87 Pa. Super. 479 | Pa. Super. Ct. | 1925
Argued October 28, 1925. The plaintiff, a real estate broker, seeks to recover a commission claimed to be due from the defendant *480 because of the former's services in procuring a purchaser for some real estate which the defendant desired to sell. The fact of the agency is not disputed nor that the plaintiff secured a contract for the sale of the lot at the price named by the defendant. Defense is made, however, on the ground that the plaintiff concealed from the defendant a material fact in the transaction, important to the defendant, that the person named in the contract as the purchaser was not the party to whom the land was to be conveyed, but was a "straw man" procured by the plaintiff to act in the capacity of a purchaser; on the disclosure of which situation, the defendant refused to proceed further with the negotiation — he not being on good terms with the proposed purchaser and unwilling to sell to him. The person named as purchaser in the agreement prepared by the plaintiff was William Sorkin. The person to whom the plaintiff intended to have the title made was Armin A. Holzer. The transaction is thus described in the cross-examination of the plaintiff:
"Q. Now you give the name of the buyer in this transaction William Sorkin. That is correct, is it not?
"A. Yes.
"Q. Who is William Sorkin?
"A. Mr. Sorkin used to be a friend of mine that I often used in business transactions.
"Q. He was nothing but a mere straw man in this?

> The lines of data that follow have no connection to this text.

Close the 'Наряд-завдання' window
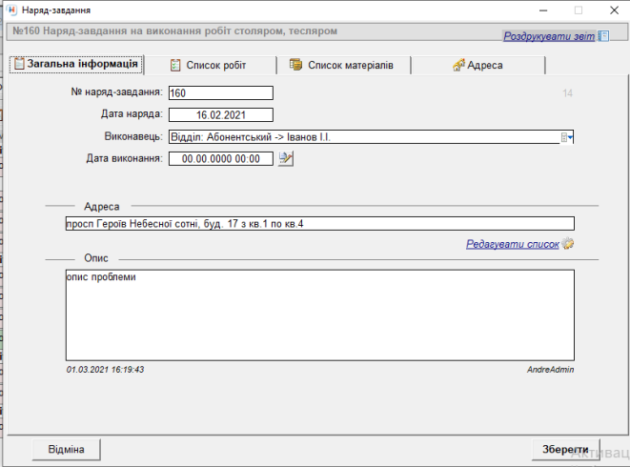630x467 pixels. (611, 10)
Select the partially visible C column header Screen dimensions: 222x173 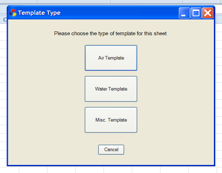point(4,20)
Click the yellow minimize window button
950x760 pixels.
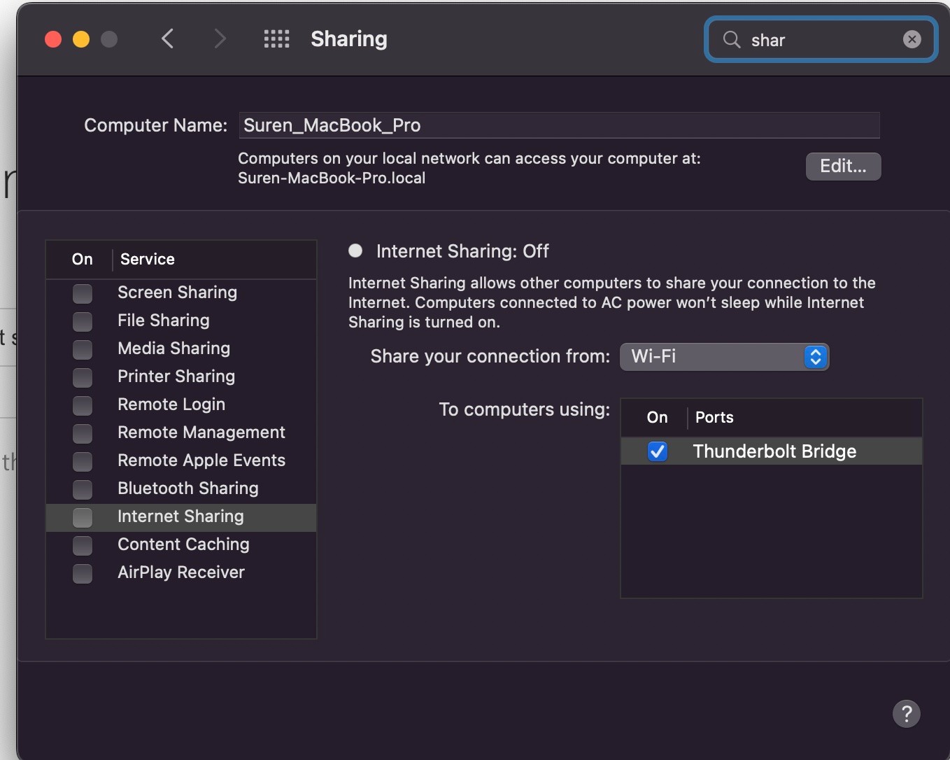pos(81,39)
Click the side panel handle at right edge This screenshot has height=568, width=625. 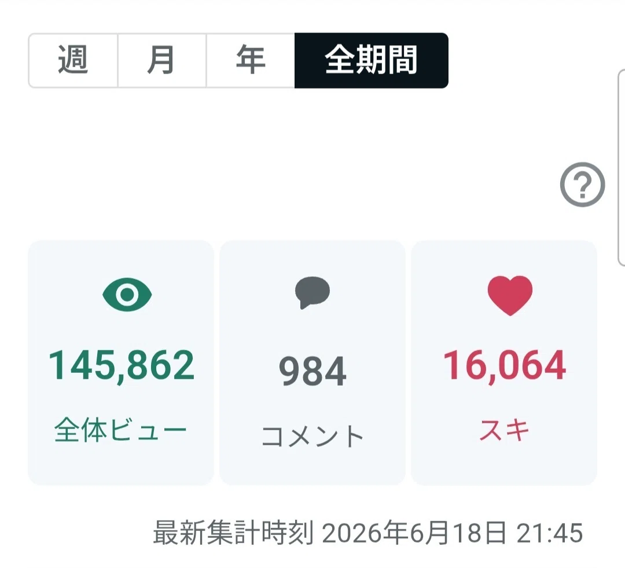(x=621, y=167)
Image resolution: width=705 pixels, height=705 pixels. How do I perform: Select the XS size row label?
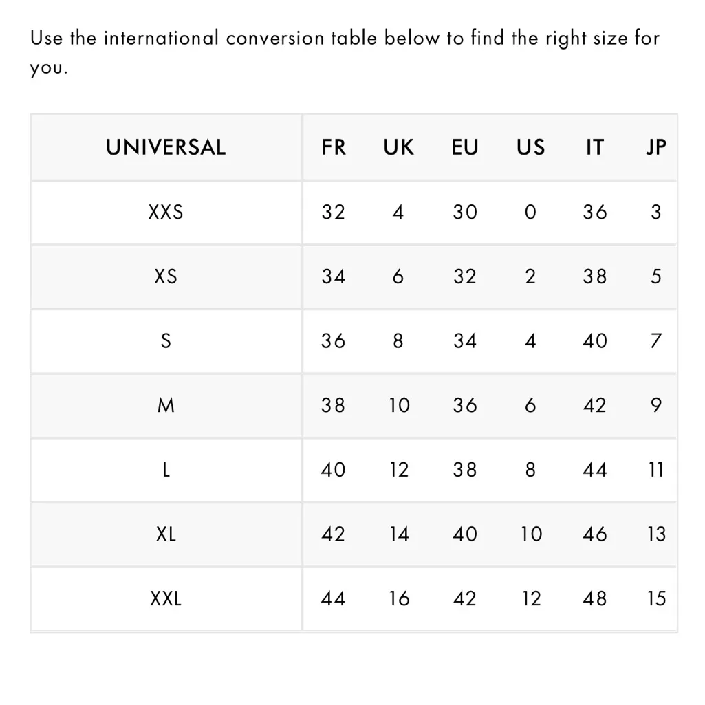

"A. Absolutely correct, just a straw party.
"Q. The real buyer all the time was Mr. Holzer?
"A. Absolutely, Armin A. Holzer.
"Q. You had Mr. Holzer's identity disguised under Mr. Sorkin's name?
"A. Surely.
"Q. Why did you?
"A. Because Mr. Holzer and Mr. Hawtof were not on good terms.
"Q. You knew, of course, that if you disclosed the *481 real buyer there would be a hitch and there wouldn't be any agreement?
"A. I didn't know absolutely, but I surmised.
"Q. And in order to avoid Mr. Hawtof's refusal to go into the transaction you thought it would be much more sensible to call up a straw man?
"A. You are absolutely correct."
It was disclosed in the transaction of the business that Holzer had some interest in the land or a right to a participation in the proceeds of the sale, and it was deemed advisable therefore by the plaintiff to include Holzer and wife with the defendant and his wife as vendors to Sorkin. As the contract appears therefore the plaintiff signed as agent for Max Hawtof et ux et al, and Holzer and wife joined with Hawtof and wife as vendors in approving the contract with Sorkin. The evidence of the defendant which is not contradicted was that he would not sell to Holzer and this was evidently known to the plaintiff when the arrangement between the latter and Sorkin was made. As the case stood when the contract of sale was completed the defendant and his wife and Holzer and his wife were selling to Sorkin, but Sorkin was not the purchaser and was not to pay for the property. The owner was induced to sign the agreement of sale through the suppression by the plaintiff of the fact that another person, Holzer, was the purchaser. The trial judge submitted the case to the jury on the inquiry whether the defendant had agreed to pay the plaintiff a commission in the event that he (the plaintiff) produced a purchaser of the property? It is evident from the testimony that the defendant was misled as to the identity of the purchaser. The motive for the misrepresentation practiced was that a sale would not be made by the defendant to Holzer. The nature of the difference between them is not disclosed in the testimony, but it was of sufficient importance in the mind of the defendant that he *482
would not sell his property to Holzer. The question for determination is whether on such a state of facts an agent may recover compensation? It is an elementary rule in the law of agency that a broker is to be regarded as an agent of the seller, and that it is his duty in such capacity to act in the utmost good faith towards his principal, and that if he fail so to do, he is not entitled to compensation for service. When the plaintiff undertook to sell the defendant's land, it was his duty to disclose to his principal the name of the purchaser rather than to turn him over to an unknown and presumably irresponsible party. It was a matter for determination of the owner whether he would accept a straw man rather than the actual purchaser. Good faith would not permit the concealment of an arrangement which was intended to promote the interest of the purchaser rather than that of the owner. On the plaintiff's own admission his intention was to mislead the defendant into a sale which would not otherwise have been made. This was not consistent with the "utmost good faith" due the defendant from the plaintiff in the circumstances. The principle is discussed in Pratt v. Patterson's Executors,
The judgment is reversed, the rule is reinstated and judgment is now entered for the defendant non obstante veredicto.